Royal Navy Admiral; Commander in Chief, China Station (1852–1931)

Admiral Sir Alfred Leigh Winsloe, (25 April 1852 – 16 February 1931) was a Royal Navy officer who went on to be Commander-in-Chief, China Station.

==Early life==
Winsloe was born in Pitminster, Somerset, the son of Richard Winsloe and Maria Louisa Jack. He was a first cousin of Margaret Asquith, Countess of Oxford and Asquith, whose mother was Emma Winsloe, his father's younger sister.

==Naval career==
Winsloe joined the Royal Navy in December 1865. He was promoted to commander on 30 June 1885, and to captain on 30 June 1892. From December 1898 he was in command of the new protected cruiser HMS Niobe on her first commission, as part of the Channel Squadron. He was appointed Commodore in the Cruiser Squadron in October 1900, and then commanded HMS Ophir during the Royal Tour of the Duke and Duchess of Cornwall and York (later King George V and Queen Mary) March–October 1901. When the tour had concluded, Winsloe was created a Companion of the Order of St Michael and St George (CMG) in the 1901 Birthday Honours, and a Commander of the Royal Victorian Order (CVO) in December 1901.

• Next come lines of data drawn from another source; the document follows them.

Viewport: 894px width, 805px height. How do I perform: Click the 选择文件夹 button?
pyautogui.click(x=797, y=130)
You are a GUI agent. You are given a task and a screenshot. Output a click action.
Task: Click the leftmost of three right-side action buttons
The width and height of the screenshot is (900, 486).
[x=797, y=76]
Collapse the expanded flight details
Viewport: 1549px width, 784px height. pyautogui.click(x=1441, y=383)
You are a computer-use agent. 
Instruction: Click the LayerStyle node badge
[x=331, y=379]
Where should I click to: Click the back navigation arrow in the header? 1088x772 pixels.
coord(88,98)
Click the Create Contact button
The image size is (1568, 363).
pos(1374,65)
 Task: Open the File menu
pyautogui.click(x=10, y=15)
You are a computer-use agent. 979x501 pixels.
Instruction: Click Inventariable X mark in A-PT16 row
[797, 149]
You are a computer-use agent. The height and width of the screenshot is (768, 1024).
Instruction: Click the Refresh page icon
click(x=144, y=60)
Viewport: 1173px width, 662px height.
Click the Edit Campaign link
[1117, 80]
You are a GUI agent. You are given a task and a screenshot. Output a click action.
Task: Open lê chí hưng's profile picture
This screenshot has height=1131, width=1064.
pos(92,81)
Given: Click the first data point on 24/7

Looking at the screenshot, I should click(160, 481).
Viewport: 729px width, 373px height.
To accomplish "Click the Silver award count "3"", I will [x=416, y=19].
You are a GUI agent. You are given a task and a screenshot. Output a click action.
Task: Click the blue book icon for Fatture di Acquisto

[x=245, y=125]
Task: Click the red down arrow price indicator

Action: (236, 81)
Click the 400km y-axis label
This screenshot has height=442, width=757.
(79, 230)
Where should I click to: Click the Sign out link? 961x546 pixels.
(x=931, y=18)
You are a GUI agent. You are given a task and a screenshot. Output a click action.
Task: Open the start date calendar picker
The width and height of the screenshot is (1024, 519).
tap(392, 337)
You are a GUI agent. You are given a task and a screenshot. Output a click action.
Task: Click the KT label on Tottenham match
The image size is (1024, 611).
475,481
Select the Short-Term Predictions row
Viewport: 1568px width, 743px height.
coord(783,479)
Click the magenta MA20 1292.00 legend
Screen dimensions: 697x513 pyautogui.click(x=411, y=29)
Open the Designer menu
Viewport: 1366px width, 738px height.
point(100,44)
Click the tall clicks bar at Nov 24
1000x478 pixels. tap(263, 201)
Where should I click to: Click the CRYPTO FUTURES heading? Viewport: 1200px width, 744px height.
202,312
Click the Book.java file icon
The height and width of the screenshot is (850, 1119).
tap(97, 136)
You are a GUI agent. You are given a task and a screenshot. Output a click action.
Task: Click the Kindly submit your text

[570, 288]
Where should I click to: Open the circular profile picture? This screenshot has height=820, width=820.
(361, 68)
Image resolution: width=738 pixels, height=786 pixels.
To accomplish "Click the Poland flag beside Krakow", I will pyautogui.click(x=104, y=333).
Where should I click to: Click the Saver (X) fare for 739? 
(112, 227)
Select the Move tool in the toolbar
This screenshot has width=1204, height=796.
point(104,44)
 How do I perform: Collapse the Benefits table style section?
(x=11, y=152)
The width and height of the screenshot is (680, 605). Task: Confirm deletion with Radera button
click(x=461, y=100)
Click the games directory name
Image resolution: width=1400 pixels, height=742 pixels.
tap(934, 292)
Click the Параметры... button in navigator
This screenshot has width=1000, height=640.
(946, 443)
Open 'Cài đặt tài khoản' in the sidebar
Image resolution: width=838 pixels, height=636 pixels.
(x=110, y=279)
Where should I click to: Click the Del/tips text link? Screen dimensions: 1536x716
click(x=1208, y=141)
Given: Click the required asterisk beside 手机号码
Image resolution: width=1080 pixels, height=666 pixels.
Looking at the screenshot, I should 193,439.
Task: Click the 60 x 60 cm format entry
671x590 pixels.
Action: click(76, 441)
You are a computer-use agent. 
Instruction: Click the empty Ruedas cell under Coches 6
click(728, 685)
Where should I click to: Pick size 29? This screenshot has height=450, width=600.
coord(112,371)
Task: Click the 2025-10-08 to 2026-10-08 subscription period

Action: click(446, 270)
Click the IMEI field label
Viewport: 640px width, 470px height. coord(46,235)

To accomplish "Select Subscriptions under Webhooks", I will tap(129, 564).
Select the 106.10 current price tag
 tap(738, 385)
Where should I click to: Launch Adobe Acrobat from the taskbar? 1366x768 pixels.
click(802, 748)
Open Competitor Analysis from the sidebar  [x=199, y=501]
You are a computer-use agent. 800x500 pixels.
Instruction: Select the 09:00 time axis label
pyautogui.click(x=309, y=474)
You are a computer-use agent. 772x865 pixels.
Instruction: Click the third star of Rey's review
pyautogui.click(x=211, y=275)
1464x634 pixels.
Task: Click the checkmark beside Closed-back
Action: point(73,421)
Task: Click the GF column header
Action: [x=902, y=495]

On his return to the Cruiser squadron in late 1901, he was posted as Commodore, 2nd class, in command of the cruiser HMS St George. Under his command, the St George took part in the fleet review at Spithead on 16 August 1902 for the coronation of King Edward VII, and in September that year was part of a squadron visiting Nauplia and Crete for combined manoeuvres in the Mediterranean Sea. He paid her off at Portsmouth on 15 November 1902. The following year, he commissioned at Chatham Dockyard on 19 February 1903 the new battleship HMS Russell for service in the Mediterranean Fleet.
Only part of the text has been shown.